99% uptime and availability? Not a problem to provide, but the cost is going to be different than a requirement of 90% uptime and availability. A provider will be able to deliver these services efficiently and effectively, which will ensure the risk of this type of business model will be minimized. Equipment manufacturers will be able to strategically align with their customers at a very deep level and have conversations about present/future business requirements that they were previously not able to.

Smart Industry: What will you do with the winnings from the Connect What Matters contest?

Sean: The monetary funds will be used to support the continued development of the edge solution with Dell by adding additional use-cases to the current list.
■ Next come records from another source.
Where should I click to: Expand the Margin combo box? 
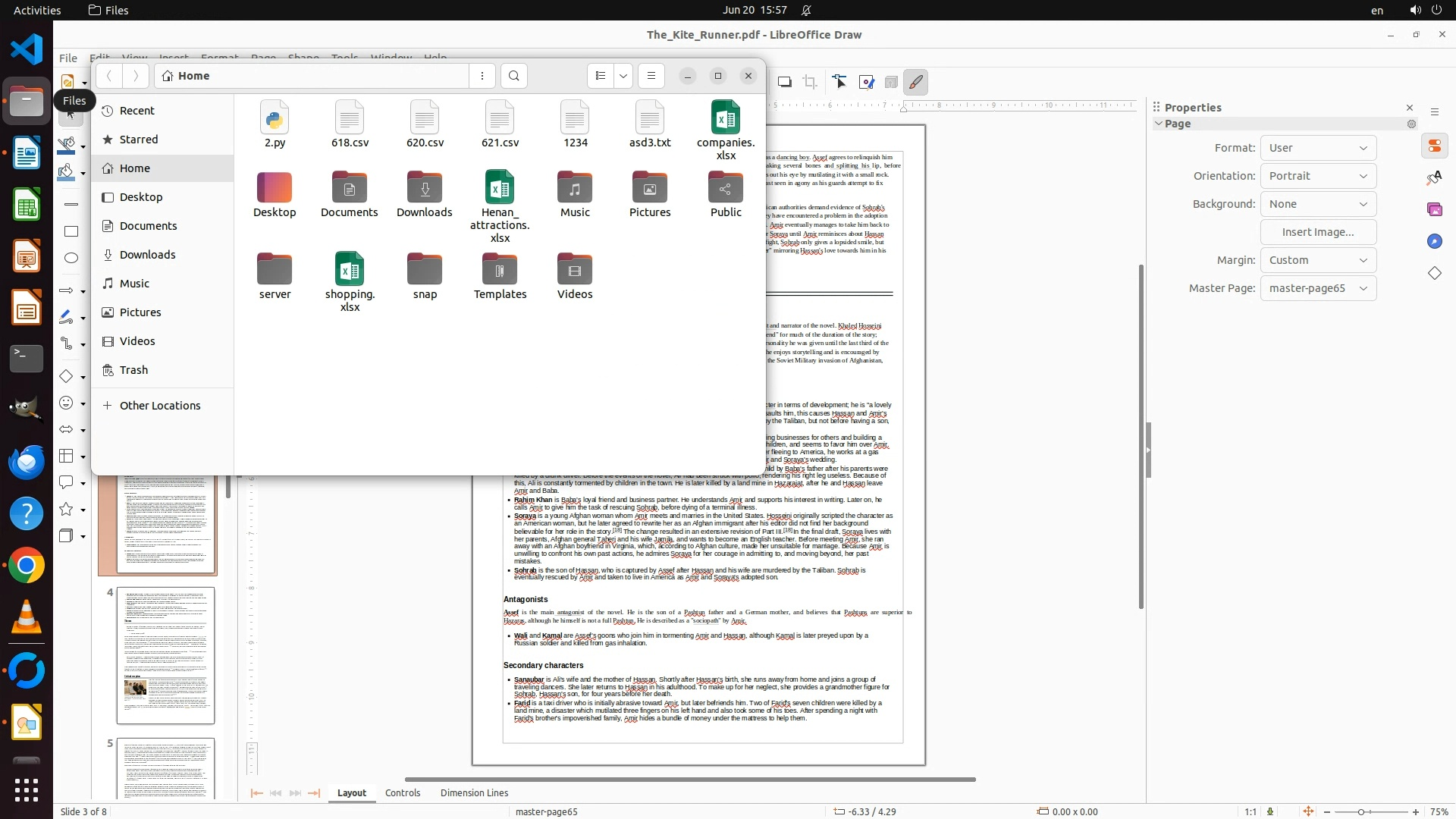pos(1318,260)
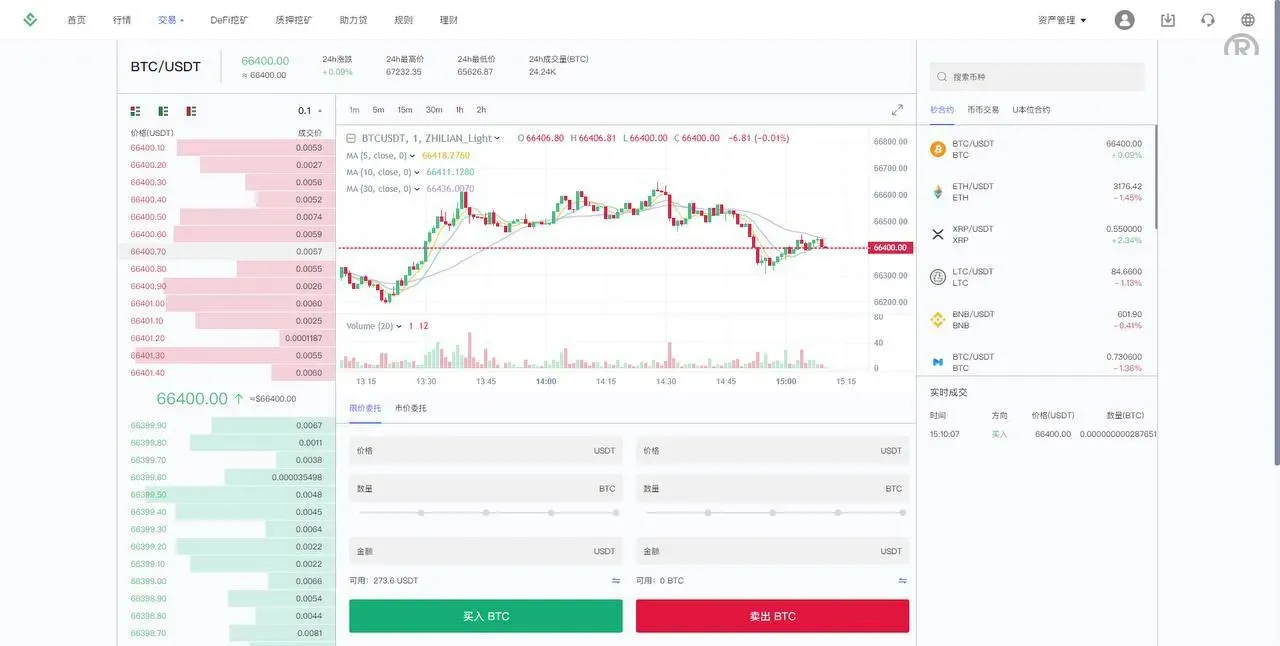Switch to the 市价委托 tab
The width and height of the screenshot is (1280, 646).
412,407
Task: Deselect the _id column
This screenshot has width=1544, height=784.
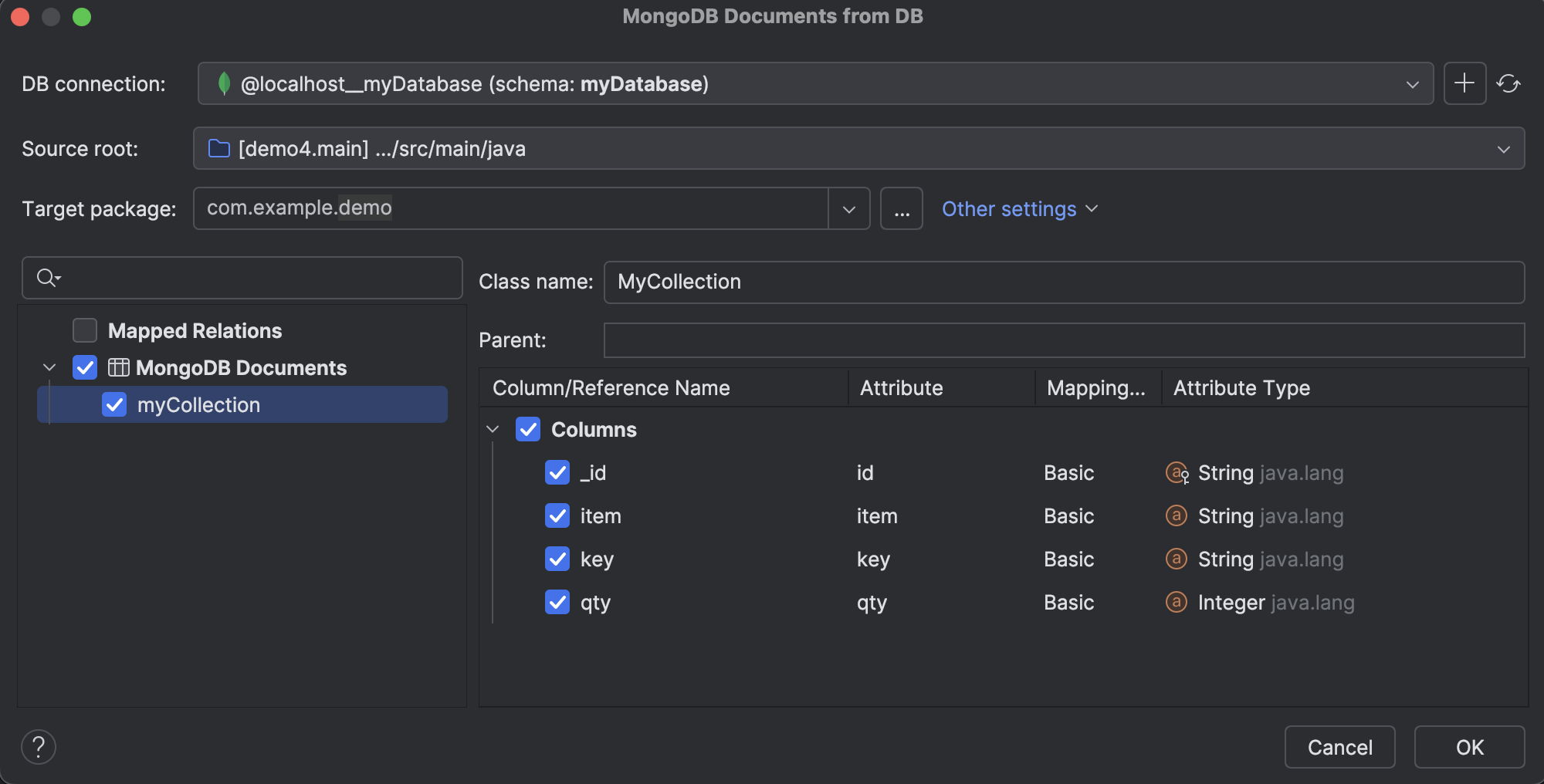Action: pos(557,472)
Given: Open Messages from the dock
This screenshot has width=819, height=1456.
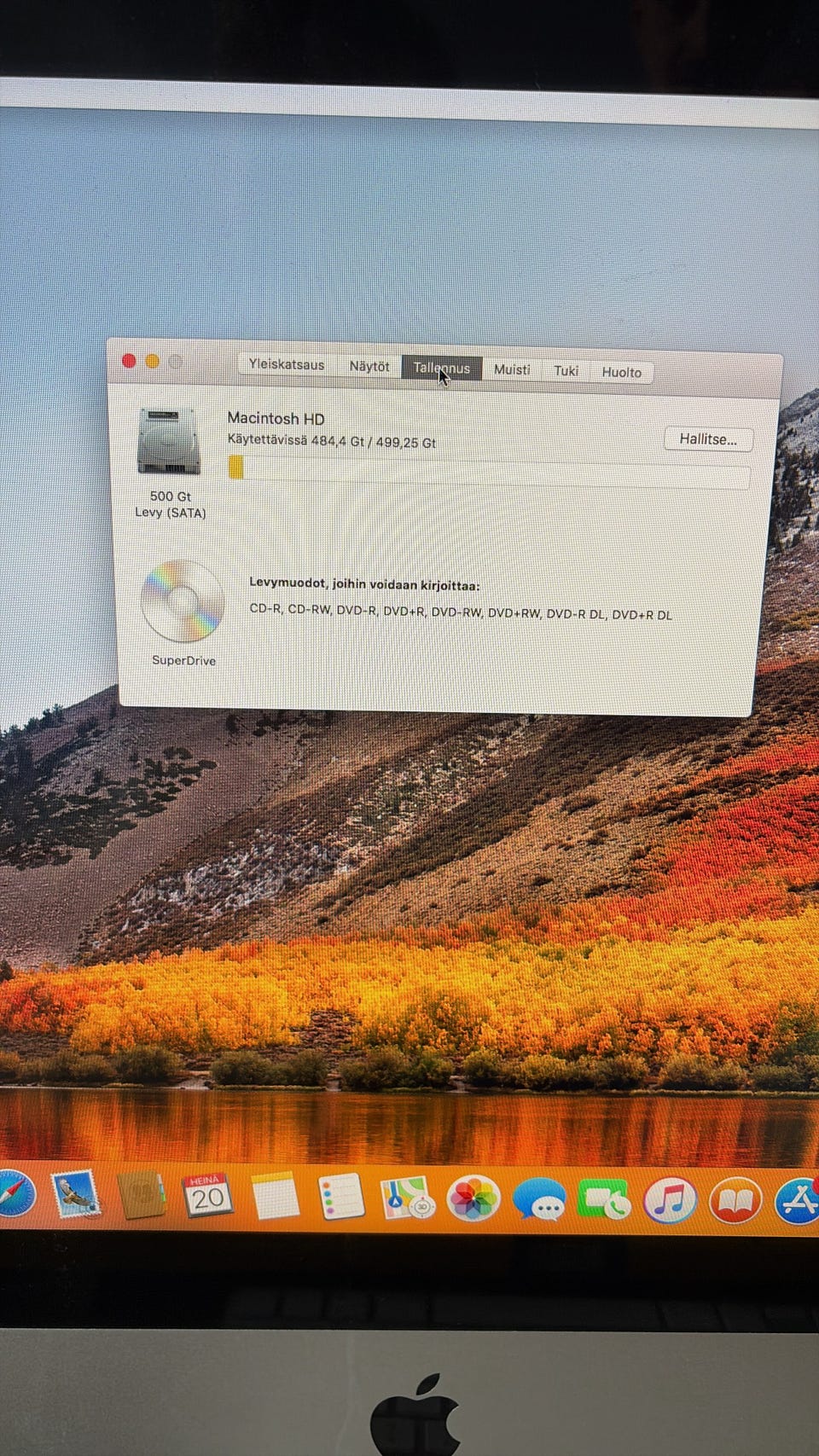Looking at the screenshot, I should [539, 1199].
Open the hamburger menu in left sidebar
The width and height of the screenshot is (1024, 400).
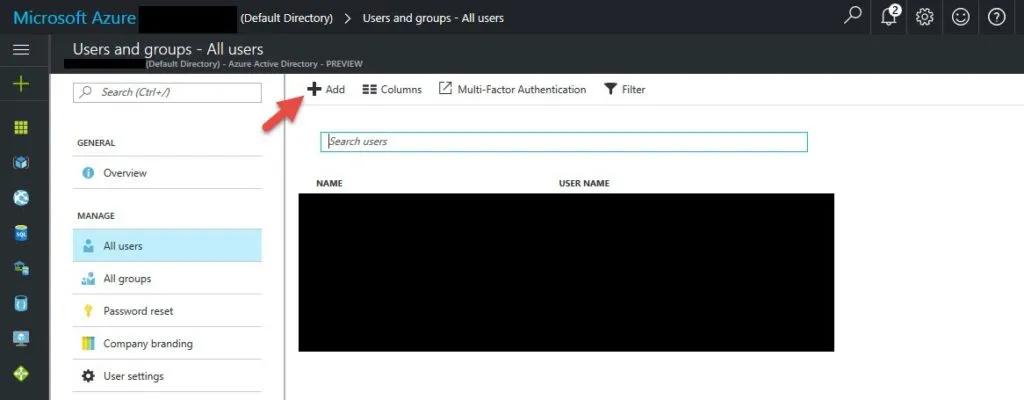point(21,50)
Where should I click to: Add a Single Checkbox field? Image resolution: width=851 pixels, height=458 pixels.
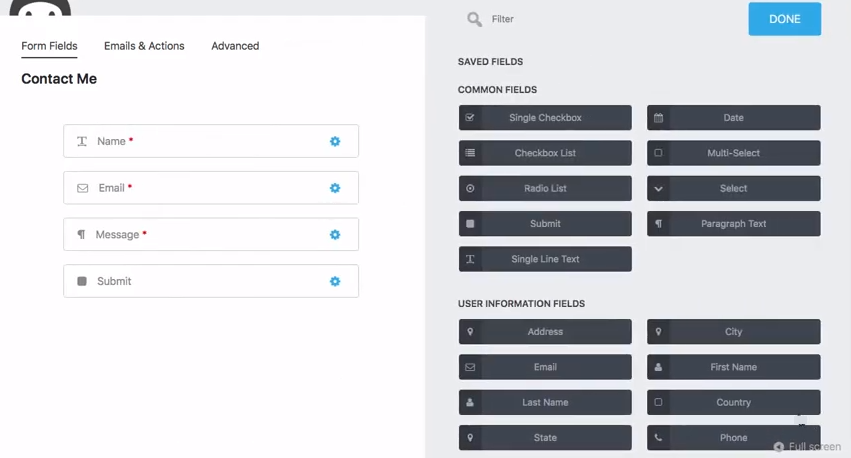click(545, 118)
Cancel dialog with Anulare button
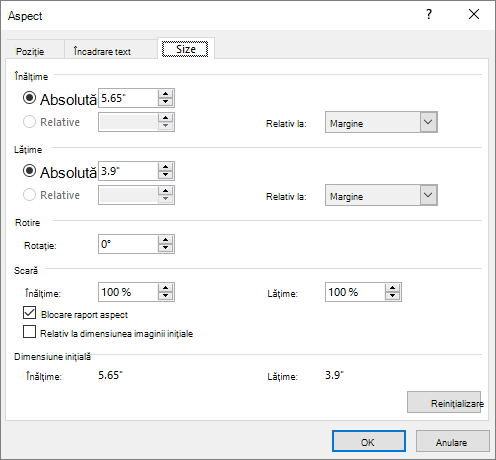The image size is (496, 460). [453, 441]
The IoT lab engagement and business and engineering consulting will also be leveraged to support the continued development of current and new use-cases on the (already robust) functional capabilities.

Smart Industry: What most excites you about the digital transformation of industry? 

Sean: Even the possibilities of IoT and digital transformation are not yet fully understood. Many companies have an understanding of what they want to do but have not fully conceived of the possibilities of how this technology is going to fundamentally alter business models, business processes and market offerings. It allows for manufacturers to almost become childlike and let their imaginations run wild with the possibilities. To me, not understanding exactly what will be offered in the future is exciting because being a part of this process will be much more than just a little bit of fun.